Metadata-Version: 2.1
Name: numpy2tfrecord
Version: 0.0.3
Summary: Convert a collection of numpy data to tfrecord
Home-page: https://github.com/yonetaniryo/numpy2tfrecord
Author: Ryo Yonetani
Author-email: yonetani.vision@gmail.com
License: MIT License
Keywords: numpy,tfrecord,tensorflow
Description-Content-Type: text/markdown
License-File: LICENSE

# numpy2tfrecord

Simple helper library to convert numpy data to tfrecord and build a tensorflow dataset.

## Installation
```sh
$ git clone git@github.com:yonetaniryo/numpy2tfrecord.git
$ cd numpy2tfrecord
$ pip install .
```
or simply using pip:
```sh
$ pip install numpy2tfrecord
```


## How to use
### Convert a collection of numpy data to tfrecord

You can convert samples represented in the form of a `dict` to `tf.train.Example` and save them as a tfrecord.
```python
import numpy as np
from numpy2tfrecord import Numpy2TFRecordConverter

with Numpy2TFRecordConverter("test.tfrecord") as converter:
    x = np.arange(100).reshape(10, 10).astype(np.float32)  # float array
    y = np.arange(100).reshape(10, 10).astype(np.int64)  # int array
    a = 5  # int
    b = 0.3  # float
    sample = {"x": x, "y": y, "a": a, "b": b}
    converter.convert_sample(sample)  # convert data sample
```

You can also convert a `list` of samples at once using `convert_list`.
```python
with Numpy2TFRecordConverter("test.tfrecord") as converter:
    samples = [
        {
            "x": np.random.rand(64).astype(np.float32),
            "y": np.random.randint(0, 10),
        }
        for _ in range(32)
    ]  # list of 32 samples

    converter.convert_list(samples)
```

Or a batch of samples at once using `convert_batch`.
```python
with Numpy2TFRecordConverter("test.tfrecord") as converter:
    samples = {
        "x": np.random.rand(32, 64).astype(np.float32),
        "y": np.random.randint(0, 10, size=32).astype(np.int64),
    }  # batch of 32 samples

    converter.convert_batch(samples)
```

So what are the advantages of `Numpy2TFRecordConverter` compared to `tf.data.datset.from_tensor_slices`? 
Simply put, when using `tf.data.dataset.from_tensor_slices`, all the samples that will be converted to a dataset must be in memory. 
On the other hand, you can use `Numpy2TFRecordConverter` to sequentially add samples to the tfrecord without having to read all of them into memory beforehand..

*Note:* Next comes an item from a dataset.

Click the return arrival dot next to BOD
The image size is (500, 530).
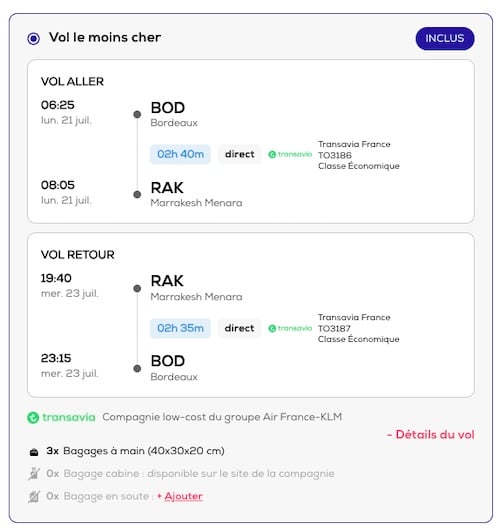pyautogui.click(x=137, y=368)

### Build a tensorflow dataset from tfrecord
Samples once stored in the tfrecord can be streamed using `tf.data.TFRecordDataset`.

```python
from numpy2tfrecord import build_dataset_from_tfrecord

dataset = build_dataset_from_tfrecord("test.tfrecord")
```

The dataset can then be used directly in the for-loop of machine learning.

```python
for batch in dataset.as_numpy_iterator():
    x, y = batch.values()
    ...
```

### Speeding up PyTorch data loading with `numpy2tfrecord`!
https://gist.github.com/yonetaniryo/c1780e58b841f30150c45233d3fe6d01

```python
import os
import time

import numpy as np
from numpy2tfrecord import Numpy2TfrecordConverter, build_dataset_from_tfrecord
import torch
from torchvision import datasets, transforms

dataset = datasets.MNIST(".", download=True, transform=transforms.ToTensor())

# convert to tfrecord
with Numpy2TfrecordConverter("mnist.tfrecord") as converter:
    converter.convert_batch({"x": dataset.data.numpy().astype(np.int64), 
                        "y": dataset.targets.numpy().astype(np.int64)})

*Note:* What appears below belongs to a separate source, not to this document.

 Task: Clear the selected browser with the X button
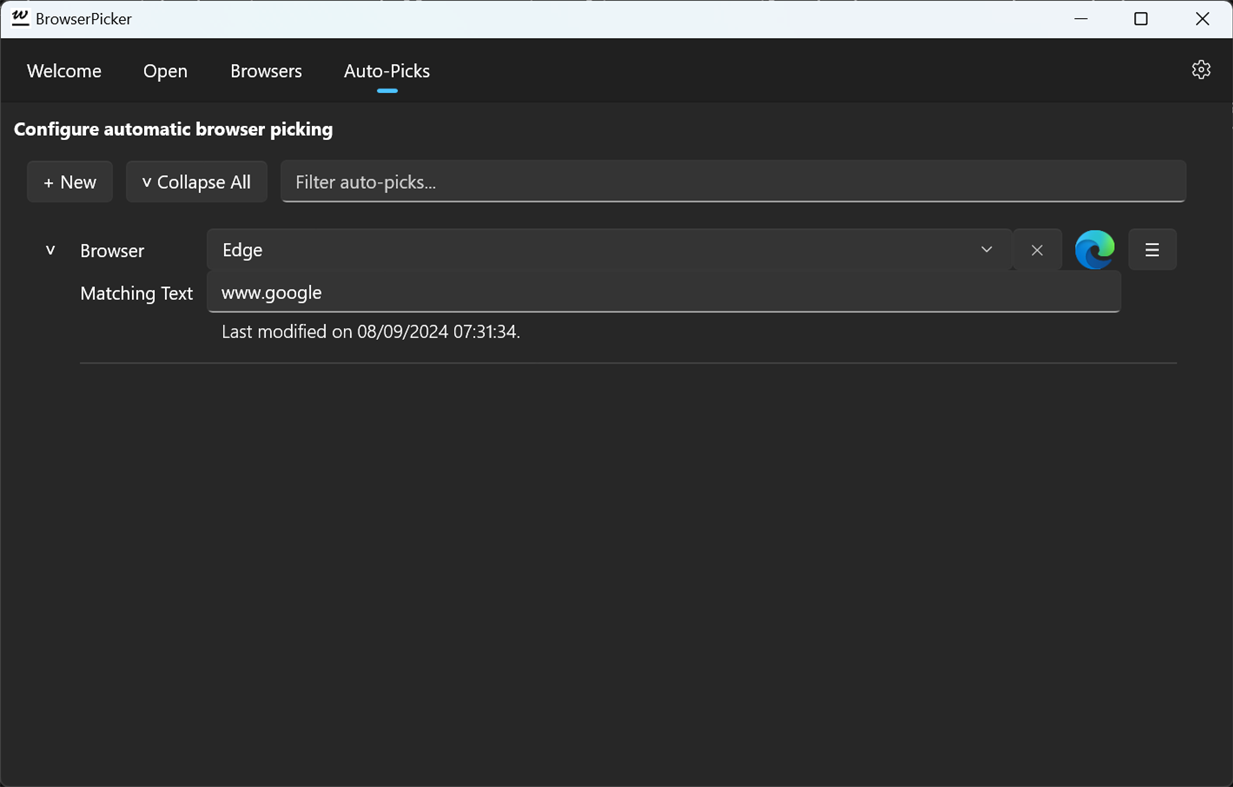pos(1037,250)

torch_loader = torch.utils.data.DataLoader(dataset, batch_size=32, pin_memory=True, num_workers=os.cpu_count())
tic = time.time()
for e in range(5):
    for batch in torch_loader:
        x, y = batch
elapsed = time.time() - tic
print(f"elapsed time with pytorch dataloader: {elapsed:0.2f} sec for 5 epochs")

tf_loader = build_dataset_from_tfrecord("mnist.tfrecord").batch(32).prefetch(1)
tic = time.time()
for e in range(5):
    for batch in tf_loader.as_numpy_iterator():
        x, y = batch.values()
elapsed = time.time() - tic
print(f"elapsed time with tf dataloader: {elapsed:0.2f} sec for 5 epochs")
```

⬇️

```
elapsed time with pytorch dataloader: 41.10 sec for 5 epochs
elapsed time with tf dataloader: 17.34 sec for 5 epochs
```